• _Dataset content_
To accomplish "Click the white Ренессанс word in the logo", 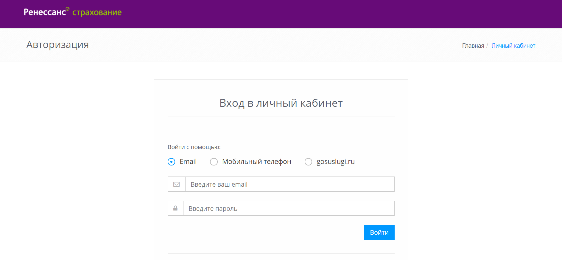I will [45, 12].
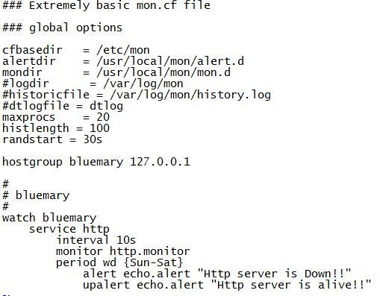Place cursor on the cfbasedir value /etc/mon
The image size is (380, 296).
(123, 50)
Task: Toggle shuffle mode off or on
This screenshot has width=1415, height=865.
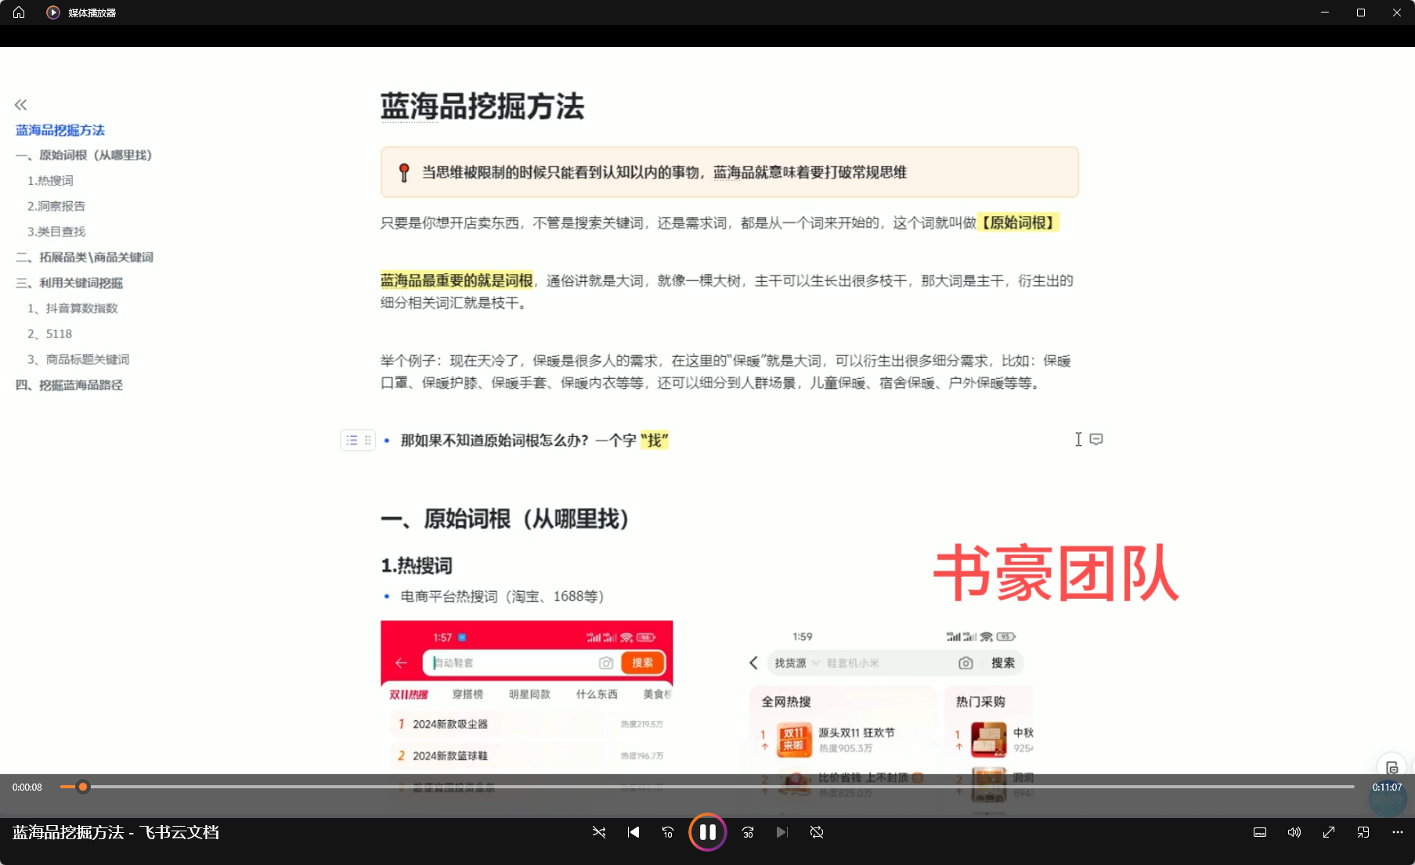Action: [x=599, y=832]
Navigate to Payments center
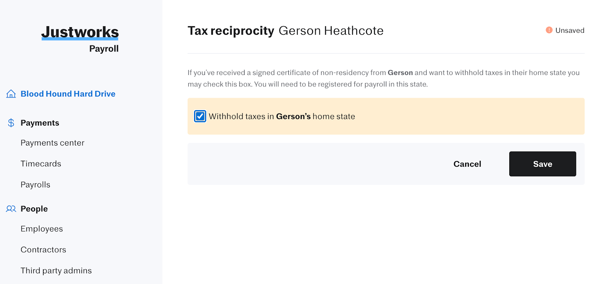The image size is (604, 284). click(x=52, y=143)
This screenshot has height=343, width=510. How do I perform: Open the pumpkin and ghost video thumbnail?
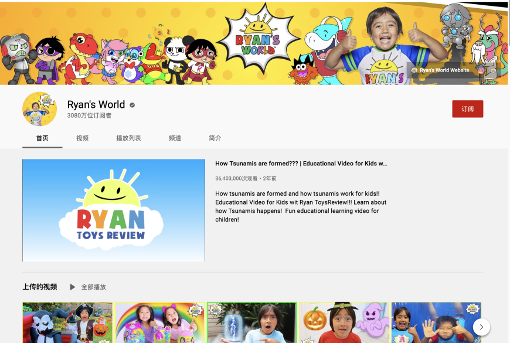coord(344,322)
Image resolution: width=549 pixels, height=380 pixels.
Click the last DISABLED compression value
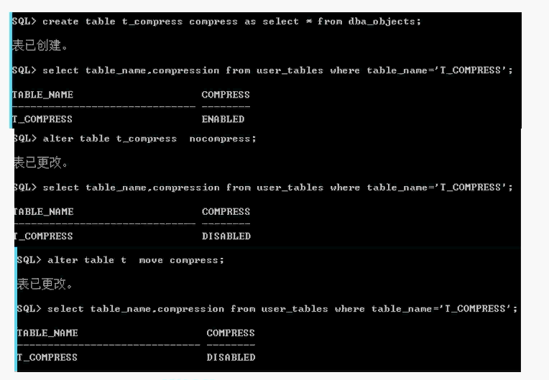point(231,358)
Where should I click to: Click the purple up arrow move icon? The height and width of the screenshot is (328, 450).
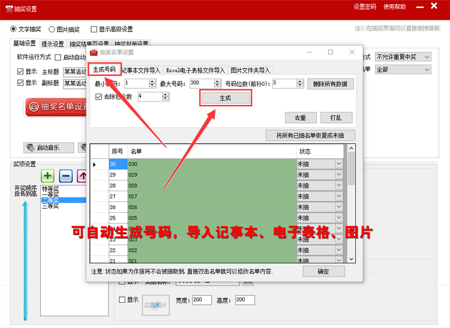pyautogui.click(x=82, y=176)
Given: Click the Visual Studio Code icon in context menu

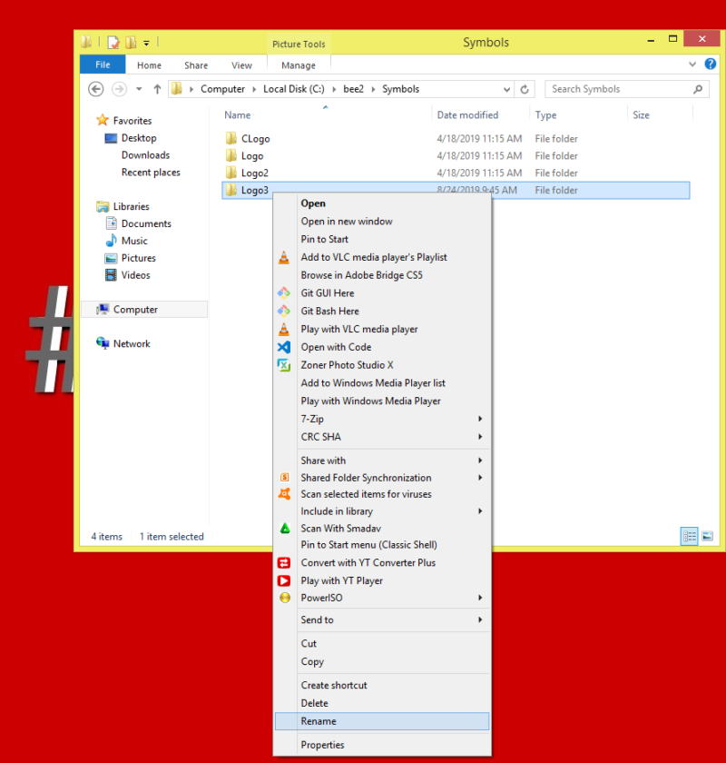Looking at the screenshot, I should (x=283, y=347).
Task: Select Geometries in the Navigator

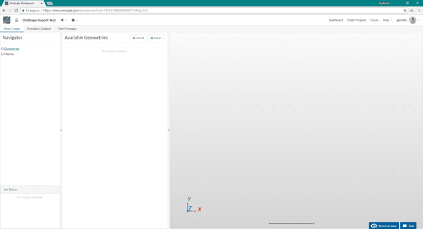Action: 12,48
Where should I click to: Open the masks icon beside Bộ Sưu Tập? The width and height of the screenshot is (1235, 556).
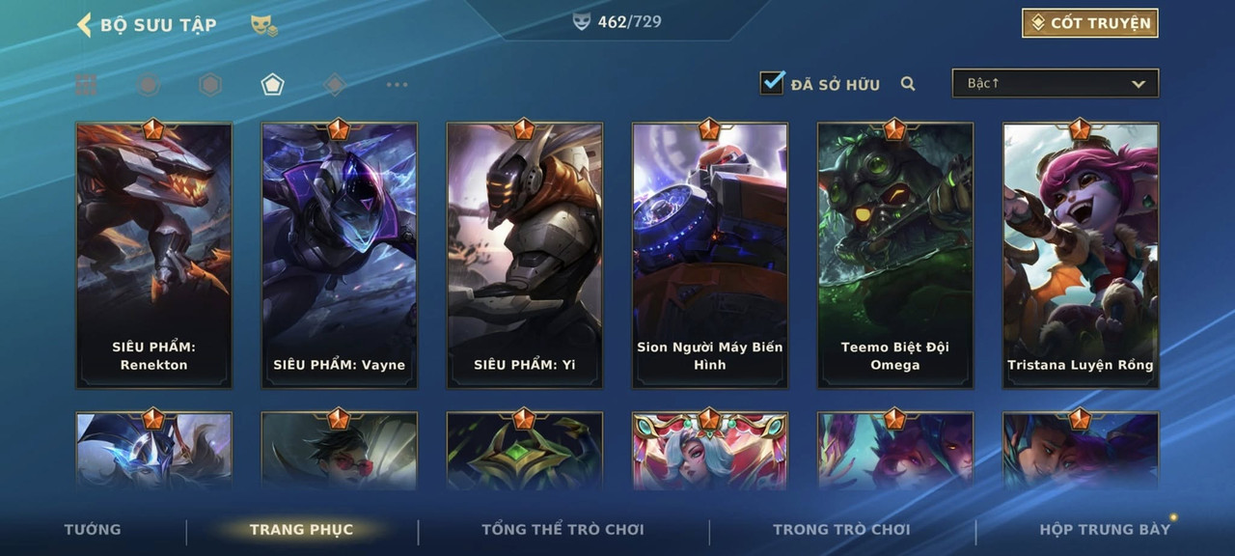click(263, 25)
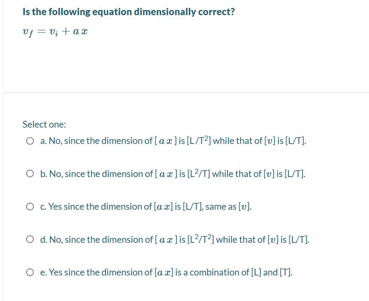369x301 pixels.
Task: Click answer b's label text
Action: click(x=173, y=174)
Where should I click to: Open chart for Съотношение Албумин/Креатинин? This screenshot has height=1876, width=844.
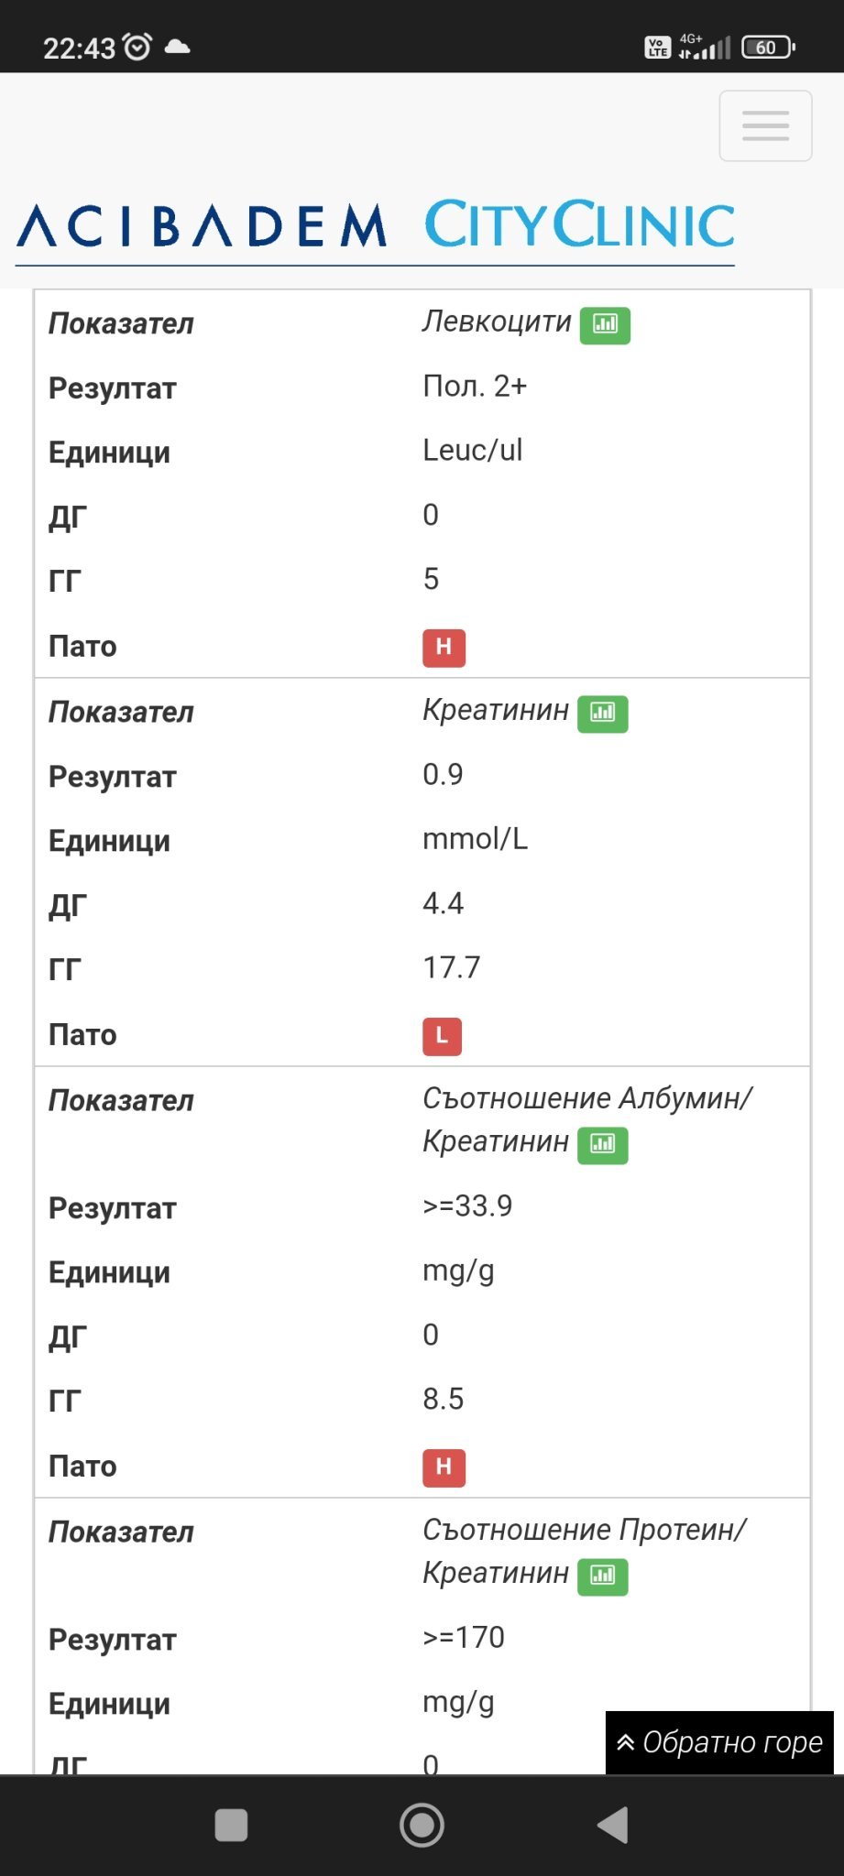(x=602, y=1144)
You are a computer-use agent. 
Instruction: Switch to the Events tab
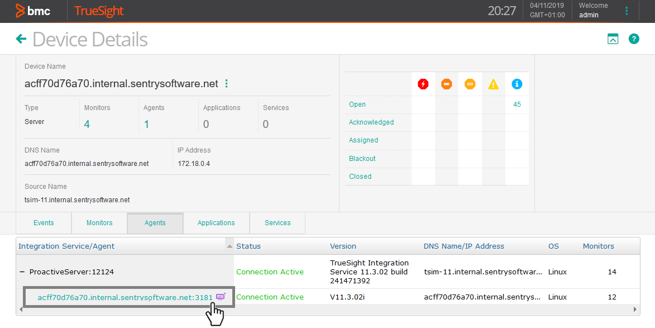click(43, 222)
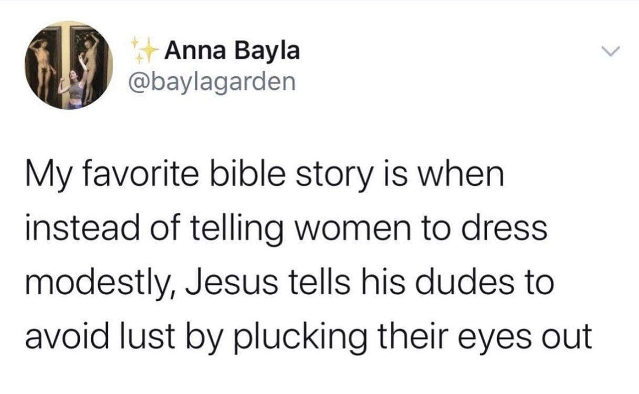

• _Instructions to follow_
Leave out the pictures, and please output only the lines from the line that contains "Image resolution: width=549" through the end of the data, both ends included.

• _Solved exercise_
Image resolution: width=549 pixels, height=380 pixels.
Click the last DISABLED compression value
point(231,358)
Where should I click to: Click the purple up arrow move icon? The height and width of the screenshot is (328, 450).
pyautogui.click(x=82, y=176)
Given: Click the Visual Studio Code icon in context menu

Looking at the screenshot, I should (x=283, y=347).
Task: Select Geometries in the Navigator

Action: 12,48
Where should I click to: Open the masks icon beside Bộ Sưu Tập? The width and height of the screenshot is (1235, 556).
click(263, 25)
369x301 pixels.
Task: Click answer b's label text
Action: click(x=173, y=174)
Where should I click to: Open chart for Съотношение Албумин/Креатинин? This screenshot has height=1876, width=844.
(x=602, y=1144)
You are a computer-use agent. 
Instruction: Switch to the Events tab
click(43, 222)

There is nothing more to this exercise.